◆ **Material for this exercise**:
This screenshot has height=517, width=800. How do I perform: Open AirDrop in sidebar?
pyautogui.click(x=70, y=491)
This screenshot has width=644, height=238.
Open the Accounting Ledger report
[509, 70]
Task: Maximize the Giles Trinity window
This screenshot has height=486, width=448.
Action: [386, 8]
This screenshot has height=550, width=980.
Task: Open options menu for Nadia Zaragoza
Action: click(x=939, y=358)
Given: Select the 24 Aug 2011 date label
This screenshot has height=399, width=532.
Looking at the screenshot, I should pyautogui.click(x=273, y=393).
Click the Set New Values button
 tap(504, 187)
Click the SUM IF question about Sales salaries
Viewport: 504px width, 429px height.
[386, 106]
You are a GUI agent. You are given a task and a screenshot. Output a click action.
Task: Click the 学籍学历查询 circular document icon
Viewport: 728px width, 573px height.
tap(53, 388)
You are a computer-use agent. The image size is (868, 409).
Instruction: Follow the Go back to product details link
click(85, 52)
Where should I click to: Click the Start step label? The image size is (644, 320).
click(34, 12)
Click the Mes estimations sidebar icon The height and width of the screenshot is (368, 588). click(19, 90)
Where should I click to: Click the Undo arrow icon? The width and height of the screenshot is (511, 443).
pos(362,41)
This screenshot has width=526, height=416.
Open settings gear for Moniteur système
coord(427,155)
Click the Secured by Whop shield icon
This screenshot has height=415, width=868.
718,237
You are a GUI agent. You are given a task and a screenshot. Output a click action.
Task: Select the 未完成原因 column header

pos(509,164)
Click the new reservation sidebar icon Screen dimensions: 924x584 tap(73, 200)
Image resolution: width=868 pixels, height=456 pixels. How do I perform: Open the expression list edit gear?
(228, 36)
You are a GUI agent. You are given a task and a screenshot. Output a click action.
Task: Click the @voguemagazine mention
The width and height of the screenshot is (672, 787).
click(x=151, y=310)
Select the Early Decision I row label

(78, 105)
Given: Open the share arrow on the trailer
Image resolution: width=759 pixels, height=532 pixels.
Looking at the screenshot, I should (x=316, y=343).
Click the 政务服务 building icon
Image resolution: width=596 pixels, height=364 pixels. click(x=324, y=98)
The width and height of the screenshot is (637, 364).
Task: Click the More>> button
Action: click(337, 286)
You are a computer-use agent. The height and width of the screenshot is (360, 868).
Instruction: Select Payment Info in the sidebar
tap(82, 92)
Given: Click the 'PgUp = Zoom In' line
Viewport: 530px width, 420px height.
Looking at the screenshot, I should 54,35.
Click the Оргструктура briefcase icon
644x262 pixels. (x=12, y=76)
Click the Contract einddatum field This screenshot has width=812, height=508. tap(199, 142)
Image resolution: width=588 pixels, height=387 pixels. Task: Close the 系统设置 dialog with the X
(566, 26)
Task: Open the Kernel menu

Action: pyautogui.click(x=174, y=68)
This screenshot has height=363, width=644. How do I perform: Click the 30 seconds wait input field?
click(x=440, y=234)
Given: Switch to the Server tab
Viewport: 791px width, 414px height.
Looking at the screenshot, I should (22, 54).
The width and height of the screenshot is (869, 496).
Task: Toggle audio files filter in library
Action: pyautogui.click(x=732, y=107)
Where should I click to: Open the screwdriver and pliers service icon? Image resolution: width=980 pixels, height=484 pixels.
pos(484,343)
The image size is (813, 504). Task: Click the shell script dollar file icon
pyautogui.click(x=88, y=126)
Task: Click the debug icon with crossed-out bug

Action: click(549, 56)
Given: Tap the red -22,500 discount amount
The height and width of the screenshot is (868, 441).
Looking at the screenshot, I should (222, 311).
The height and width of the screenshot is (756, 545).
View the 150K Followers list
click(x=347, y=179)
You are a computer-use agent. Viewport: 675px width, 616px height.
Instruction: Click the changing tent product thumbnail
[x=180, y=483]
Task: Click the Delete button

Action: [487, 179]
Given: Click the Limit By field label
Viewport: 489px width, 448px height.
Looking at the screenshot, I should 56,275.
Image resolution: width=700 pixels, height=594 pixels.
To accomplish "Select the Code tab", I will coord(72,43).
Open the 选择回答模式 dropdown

◆ **What the exercise asks**: Look in the material above for the line with "The image size is (813, 504)." and the line with "Image resolution: width=700", and transcribe exactly those lines and all lines between them, nothing more.

◆ **Task answer**:
The image size is (813, 504). Task: Click the shell script dollar file icon
pyautogui.click(x=88, y=126)
Task: Click the debug icon with crossed-out bug

Action: click(549, 56)
Given: Tap the red -22,500 discount amount
The height and width of the screenshot is (868, 441).
Looking at the screenshot, I should (222, 311).
The height and width of the screenshot is (756, 545).
View the 150K Followers list
click(x=347, y=179)
You are a computer-use agent. Viewport: 675px width, 616px height.
Instruction: Click the changing tent product thumbnail
[x=180, y=483]
Task: Click the Delete button

Action: [487, 179]
Given: Click the Limit By field label
Viewport: 489px width, 448px height.
Looking at the screenshot, I should 56,275.
Image resolution: width=700 pixels, height=594 pixels.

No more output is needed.